11月7日(土)修復科7期生の3年間の集大成である調査発表会が開催されました。今回はその様子や感想をお伝えします。
審査の講師陣を前に緊張感漂う中6組の発表があり、8期生の私達も講義の一環として聴講させて頂きました。入学式から今まで5回の講座は「卓上の学習」的な感じでしたが、今回の報告会で一気に実践へと現実味をおびて3年後の自分を想像して目が覚める思いがしました。
発表の中で「木原家住宅」「宝集寺大仏殿」「成巽閣に残る手縫い畳床の技法」の調査報告が特に印象に残りました。
「木原家住宅」は大正8年に建築された住宅で文化財登録を見据えた調査でした。
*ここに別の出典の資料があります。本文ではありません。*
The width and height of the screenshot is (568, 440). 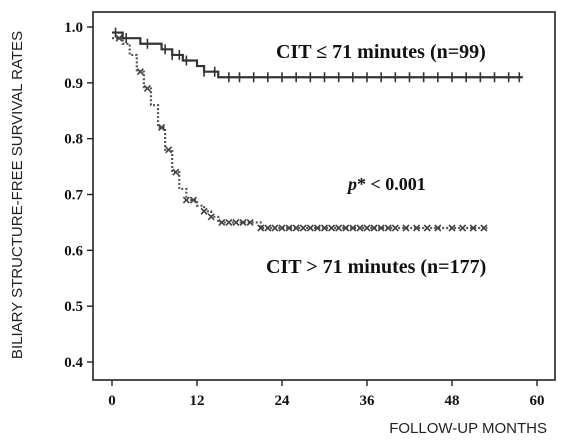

外観は古民家に見られる「あずま建ち」ですが内部構造は洋小屋(トラス構造)組で作られいてました。大正時代としては珍しい新技術(トラス組)を取り入れつつも外観は付柱・付梁で「あずま建ち」風とした理由がなんなのか?疑問に思い、8期ではより深く調査できればと思いました。
あずま建ち(参考外観) トラス構造(内部の屋根構造)
「宝集寺大仏殿」も文化財登録を目標にした基礎資料調査。1818年建てられた八角円堂の仏堂です。加賀藩とつながりが深く、天徳院や尾山神社に似た彫刻が施されてます。現状は雨漏りにより梁や野地板が腐朽・脱落してることと、全体に北西方向に傾いてるとのことでした。金沢城の復元も大切ですが、現存する歴史的建物の保存に向けた修復がもっとも急がれると感じました。
「成巽閣の畳」重要文化財に限らず建物の壁や建具、天井、木組み、外観などは注意深く見るのですが・・タタミは今まで意識したことありませんでした。文化財保存修理の現場でも消耗品で作り変えるものととらえられていたようです。発表によると100年200年単位で使い続けることが可能で、江戸時代のタタミが成巽閣に現存しているとのこと。手縫いの間隔が細かいほど格式の高い部屋に使われていたり、当主だけの部屋は強度より柔らかさを考慮してあるなど推察されていました。実際に成巽閣を訪ねて200年前の畳の上を歩いて歴史の重さを体感したいと思いました。
他「銅瓦葺き屋根の塗装技法」「山田家洋館」「旧田上医院及び旧田上家コンクリート塀」も詳細に調査報告されていて、今学んでることが将来文化財登録や指定の基礎資料作りとして目標ができたいい発表会でした。